Where T 1 and T 3 are the QTc amplifications induced by the activity cycle, (time-T 2 ) / 24 and (time-T 4 ) / 24 represent the activity cycle periods, QT 0 is the base QTc X j (j = 4, 5) means the drug concentration in each living body compartment, and EC 50 means the concentration of the drug when the effect of the drug is halved.
The method according to claim 1,
Wherein the pharmacokinetic / pharmacodynamic model of the drug is a combination of modified harmonic models to apply an activity period to a pharmacokinetic model.
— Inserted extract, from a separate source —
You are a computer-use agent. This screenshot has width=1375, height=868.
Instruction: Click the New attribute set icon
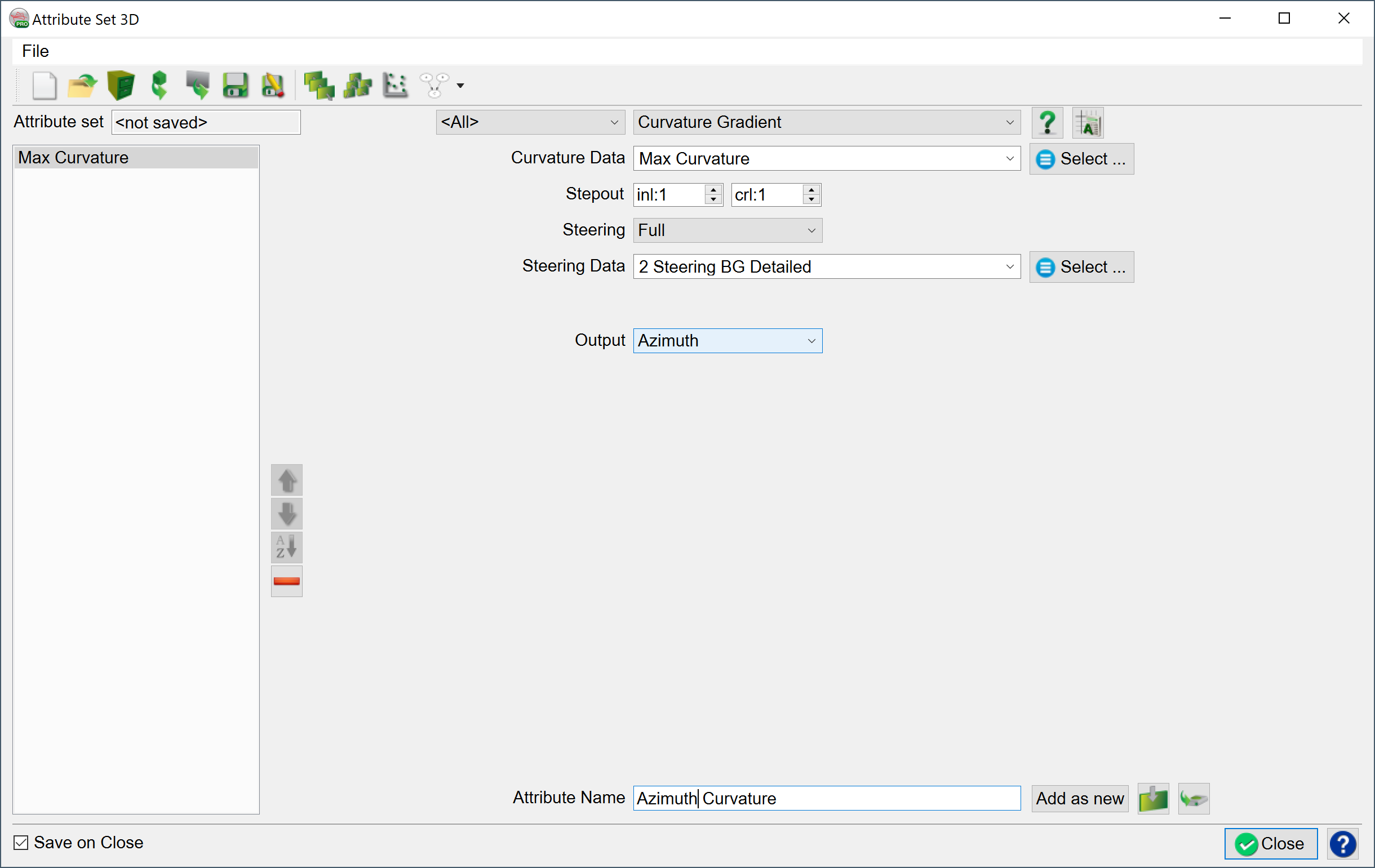(x=45, y=86)
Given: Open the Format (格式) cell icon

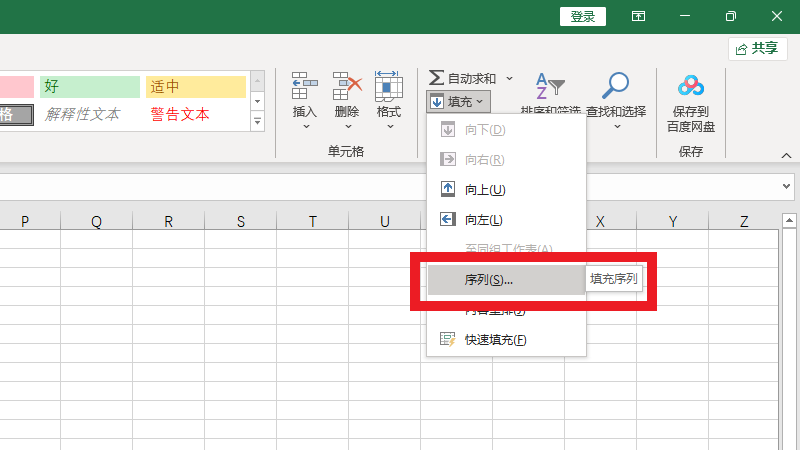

The method according to claim 1,
Wherein the pharmacokinetic / pharmacodynamic model of the drug is characterized by detecting drug-induced QT prolongation syndrome by classifying drug-induced QTc interval change and QTc interval change by activity cycle.
The method of claim 3,
Wherein the medicament comprises a drug capable of causing a QT prolongation syndrome.
5. The method of claim 4,
Wherein the drug capable of causing the QT prolongation syndrome comprises an antihistamine agent.
6. The method of claim 5,
The antihistamine agent is selected from the group consisting of astemizole, terfenadine, azelastine, cinnarizine, dimenhydrinate, fexofenadine, diphenhydramine, A method for predicting QT prolongation syndrome characterized by comprising cyproheptadine, hydroxyzine, ebastine, loratadine, and doxepine.